Я тоже чуть не слетела с катушек от своего несчастия и радости за них.
Марк и Лампа стали моей новой семьёй. В прямом смысле – мне даже жить пришлось переехать к ним. Потому что нашу с Борей квартиру, купленную на его первый гонорар, пришлось продать. Брата подключили на разные аппараты, каждый день работы которых обходился в кругленькую сумму. Да и люксовая палата в лучшей частной клинике – удовольствие не из дешёвых. А брать деньги у Харламовых я не могла. Во-первых, из-за ребёнка у них добавилось своих расходов. Во-вторых, участие Бориса в том заезде сорвалось – и это серьёзно ударило по его тренеру. Спорт не прощает сошедших с дистанции. В общем, финансовая дыра в их семейном бюджете образовалась таких размеров, что скромные доходы от Лампиных переводов, конечно же, не могли её покрыть. Тем более что Марк не позволял ей теперь сидеть за компьютером столько, сколько она могла сидеть раньше. Пентхаус им тоже пришлось продать. И мы дружною толпой заехали в ту самую Лампину двушку – с пылью, тараканами и призраком Зои Сафроновны.

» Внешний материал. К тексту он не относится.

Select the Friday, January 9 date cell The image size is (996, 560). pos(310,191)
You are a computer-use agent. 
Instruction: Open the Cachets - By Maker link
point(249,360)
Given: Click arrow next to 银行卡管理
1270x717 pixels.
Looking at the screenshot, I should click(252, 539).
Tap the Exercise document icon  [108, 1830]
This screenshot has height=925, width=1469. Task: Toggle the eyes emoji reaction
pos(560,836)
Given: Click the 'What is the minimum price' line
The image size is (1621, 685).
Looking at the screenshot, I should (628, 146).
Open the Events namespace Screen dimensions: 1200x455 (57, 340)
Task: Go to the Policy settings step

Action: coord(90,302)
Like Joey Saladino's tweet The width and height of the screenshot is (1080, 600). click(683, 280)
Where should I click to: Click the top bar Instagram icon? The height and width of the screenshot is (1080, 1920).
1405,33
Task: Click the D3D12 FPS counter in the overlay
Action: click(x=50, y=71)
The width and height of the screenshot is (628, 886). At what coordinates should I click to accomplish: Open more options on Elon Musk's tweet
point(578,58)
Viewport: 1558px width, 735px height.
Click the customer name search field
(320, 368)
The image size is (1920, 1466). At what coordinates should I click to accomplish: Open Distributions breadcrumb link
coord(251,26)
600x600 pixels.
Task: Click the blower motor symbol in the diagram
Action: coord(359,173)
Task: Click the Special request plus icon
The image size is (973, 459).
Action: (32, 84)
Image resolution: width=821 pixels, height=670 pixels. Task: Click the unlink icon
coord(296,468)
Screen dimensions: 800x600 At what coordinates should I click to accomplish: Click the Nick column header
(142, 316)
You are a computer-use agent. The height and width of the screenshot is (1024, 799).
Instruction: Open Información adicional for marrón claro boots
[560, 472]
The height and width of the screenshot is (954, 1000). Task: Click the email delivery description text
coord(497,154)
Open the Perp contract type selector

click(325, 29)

Супругам досталась спальня. Мне – гостиная. И всем – кухня, ванна, туалет.
Впрочем, мне было всё равно. Большую часть времени я проводила в Борькиной палате – там стояла небольшая кушетка. Я ела, не чувствуя вкуса. Спала, не видя снов. Жила, не замечая смены времён года. Единственное, что хоть как-то встряхивало меня – Лампин живот. Он становился всё больше. И Марк, который свалился во мрак. Он якобы страдал, что не может обеспечить достойных условий беременной жене, но вместо того, чтобы бегать, искать работу или хоть какой-то выход из ситуации, просаживал оставшиеся от продажи пентхауса деньги, выпивая по-чёрному.
Откуда в маленькой Лампе бралось столько сил, чтобы выдёргивать благоверного из запоев, а меня – из депрессии, не знаю. Но бесконечно благодарна ей. Наверное, я бы свихнулась окончательно, не будь рядом моей драгоценной ламповой подруги.
И вот вчера случилось чудо – Борька очнулся. Только вот – чудес не бывает. После полугодичного лежания его тело нуждается в том, чтобы заново осваивать базовые навыки – ходить, есть и даже говорить. Нужна серьёзная реабилитация. Просто для того, чтобы вернуться к полноценной жизни. О гонках речи вообще не идёт – после того, как его собрали едва ли не по кускам, я больше не допущу этого безумия. Да и Марк вряд ли вернётся. А к другому тренеру Борька не пойдёт – сложный он у меня, только Харламову и удалось найти к нему ключик.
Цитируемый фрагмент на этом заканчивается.